Suddenly M. Picon turned round from the fireplace.  “A little moment if you please, mam’selle,” he said.  “You will tell Papa Picon what you call ‘a thing or two’, no?”
Miss Storey seemed to wonder for a moment whether this was the sort of opening favoured by old gentlemen in railway-carriages, or a genuine request for information, so she remained non-committally silent.
“The young man, the chauffeur.  He called your attention to the clock perhaps?”
“Not exactly that.  He just said it was past eleven, and that he must go.”
“He did not say why or where?”
“No.  But he had a rat-trap with him.”
“Ah yes.  The trap for the little rat, n’est-ce pas?  And where would he be taking that?”
“The apple-room, I suppose.  Mrs. Thurston was always complaining she could hear them over her head.”
“Always complaining, is it not, to Fellowes?”
“And tell ’im to place the trap, no?”
“I suppose so.”
“And now the girl.  Did she tell you perhaps where she was when the screams were heard?”
“Oh yes.  She was in Dr. Thurston’s room, turning back the bed.”
“And the chauffeur, you saw him no more that night?”
“Not to speak to.”
“I thank you.  I thank you also, mam’selle, in anticipation, for the cold buffet,” he added with characteristic courtesy.
“That’s all, then?” asked Miss Storey.
Instinctively we turned to Mgr. Smith, but he was apparently asleep.
“Monsignor Smith . . . ” Sam Williams called him.
“Oh yes.  Dear me.  I’m afraid I was dozing.  I was going to ask you about a bell.  The front-door bell.  Did you hear it last night, Miss Storey?”
“When the girl had hysterics?”
“Can’t say I did.  But then—I might easily not have, even if it had rung a dozen times.  She was in convulsions, as you might say.  I had no time for listening to bells.”
Mgr. Smith resumed his sleepy posture, and Miss Storey left us.
“I can certainly believe in that lady’s cookin’,” commented Lord Simon; “accuracy and discretion seem to be her strong suits.”
“She is no lover of romance, your Mademoiselle Storey,” admitted M. Picon.  “I wonder whether perhaps she had cause to dislike romance—a certain special romance.  Voyons.  We shall see as the time continues.”
I could not resist a query to Mgr. Smith.  “You were thinking . . . ?” I said.
“1 was thinking about bells.”
“Campanology, perhaps?”
“No, electric bells.  Marriage bells, maybe.  Or even .  .  .” his voice sank, “even muffled bells.”

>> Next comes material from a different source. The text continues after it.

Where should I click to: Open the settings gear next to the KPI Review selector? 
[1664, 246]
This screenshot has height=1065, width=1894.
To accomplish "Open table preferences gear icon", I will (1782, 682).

Whereas I, just then, was troubled with many new doubts.  Why did Miss Storey dislike the rest of the staff?  Of what did she disapprove?  Why had Fellowes called her attention to the time when he left her?  And was it a coincidence that at the moment of the screams Enid, Fellowes, Stall, Strickland and Norris had all been, presumably, upstairs, while Miss Storey herself had been alone in the kitchen with no one to establish her alibi, and Mr. Miles, that new and rather sinister person, had been enjoying, somewhere in the district, his ‘evening off’?